Application Adviser Emily gives us 10 top tips for preparing an application for a banking/finance role …
- Check closing dates: The deadlines for applying to graduate jobs in this sector are very early in the academic year – sometimes October of the year before you would start the job. Internships too are advertised in the autumn semester. Start researching job and internship opportunities ASAP so that you don’t miss out. And don’t leave applications until the deadline; some graduate schemes and graduate jobs will close earlier than advertised if enough applications from qualified candidates have been received.
- Understand the sector: Many students have a vague idea that they want to work in finance because the industry has a reputation for high salaries and challenging, exciting work. But you need to fully understand the way it works and the type of role you would be suited to. Research on the internet, read the financial news (for example the Financial Times) and consult the resources in the Careers Information Room. Attend networking events, where you can also get first-hand advice from companies’ recruiters. Your answers to questions about motivation in application forms and at interviews will be far more persuasive if you really understand the field and the requirements of different roles.
- Read application forms carefully: Make sure you understand what is required by the application process of each company you apply for. Banks often have similar but slightly different application forms, for example – although the difference of emphasis in a question might seem minor, it might call for a quite different response. Also, some employers ask you to fill in a form, some ask for a CV, some for a CV and form, some for a CV and a cover letter – and there are many other variations! Make sure you have enough time to answer all the questions and prepare the necessary documents.
- Write a concise and clear one-page CV: Banks and financial services companies receive huge numbers of applications. It is unlikely that recruiters are going to read your CV in close detail – so, if a CV is required, make it as easy as possible for them to grasp the key information by making it short, clear and concise. Use bullet points and don’t go over one page.
- Practice assessment tests: Some companies include tests (such as numerical and verbal reasoning tests) as part of the initial application. So it makes sense to practice and make sure you understand what they require before you start to complete them. Register at http://www.assessmentday.co.uk/qmul/ using your @qmul email address to practice.
- Highlight your achievements: Employers are interested in prizes you’ve won, high marks, positions of leadership, promotions, increased responsibility and achievements (such as increased sales).

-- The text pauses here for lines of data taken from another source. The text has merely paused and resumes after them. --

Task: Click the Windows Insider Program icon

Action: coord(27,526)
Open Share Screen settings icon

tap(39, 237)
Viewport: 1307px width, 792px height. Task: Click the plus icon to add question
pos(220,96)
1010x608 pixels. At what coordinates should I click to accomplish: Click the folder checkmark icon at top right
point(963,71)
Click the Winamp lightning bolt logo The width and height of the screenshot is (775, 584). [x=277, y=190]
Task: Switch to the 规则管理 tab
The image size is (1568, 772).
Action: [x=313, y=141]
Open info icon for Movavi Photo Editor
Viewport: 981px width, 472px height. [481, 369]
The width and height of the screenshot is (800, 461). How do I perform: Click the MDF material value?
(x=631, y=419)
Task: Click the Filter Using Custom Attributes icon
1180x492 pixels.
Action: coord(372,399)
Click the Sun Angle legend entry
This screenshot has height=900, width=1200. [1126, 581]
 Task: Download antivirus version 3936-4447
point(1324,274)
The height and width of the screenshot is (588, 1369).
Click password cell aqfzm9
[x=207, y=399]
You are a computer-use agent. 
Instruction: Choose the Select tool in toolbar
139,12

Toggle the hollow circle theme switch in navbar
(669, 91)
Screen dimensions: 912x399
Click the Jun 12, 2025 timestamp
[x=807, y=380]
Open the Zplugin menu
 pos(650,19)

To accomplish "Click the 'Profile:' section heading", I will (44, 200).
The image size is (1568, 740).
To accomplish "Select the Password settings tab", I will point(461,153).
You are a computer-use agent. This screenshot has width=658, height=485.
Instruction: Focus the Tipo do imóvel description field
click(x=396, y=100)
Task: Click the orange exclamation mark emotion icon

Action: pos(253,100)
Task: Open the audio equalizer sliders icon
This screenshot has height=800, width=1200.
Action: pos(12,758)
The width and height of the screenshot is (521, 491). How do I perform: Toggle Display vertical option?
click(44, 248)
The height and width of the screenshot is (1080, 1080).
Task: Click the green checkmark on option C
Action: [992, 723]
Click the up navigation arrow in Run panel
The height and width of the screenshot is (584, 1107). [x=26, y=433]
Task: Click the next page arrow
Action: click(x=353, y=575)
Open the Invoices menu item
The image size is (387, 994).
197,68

In addition, when describing your work experience, don’t just list tasks which were required by the role – explain what you personally accomplished (e.g. exceeded sales targets, took the initiative to suggest new system of stock organisation which increased efficiency), and the skills you developed.
- Quantify your achievements: use numbers wherever possible. For example, if you achieved an increase in sales at your part time job, can you state the increase in percentage terms?
- Proofread carefully: Working in banking and finance often requires high levels of attention to detail, so make sure you don’t have any spelling or grammar mistakes in your application, which will suggest that you are careless. If this is something you struggle with, ask a friend or family member to check your application.
- Include your extra-curricular activities: show that you can excel in your free time as well as during your degree. Involvement in societies – or, better, leadership of a society – commitment to sport, or voluntary work are valued by employers in banking and finance.
- Get a second opinion: Remember that you can book an appointment at the Careers & Enterprise Centre to have your CV, application form and covering letter checked before you send them off.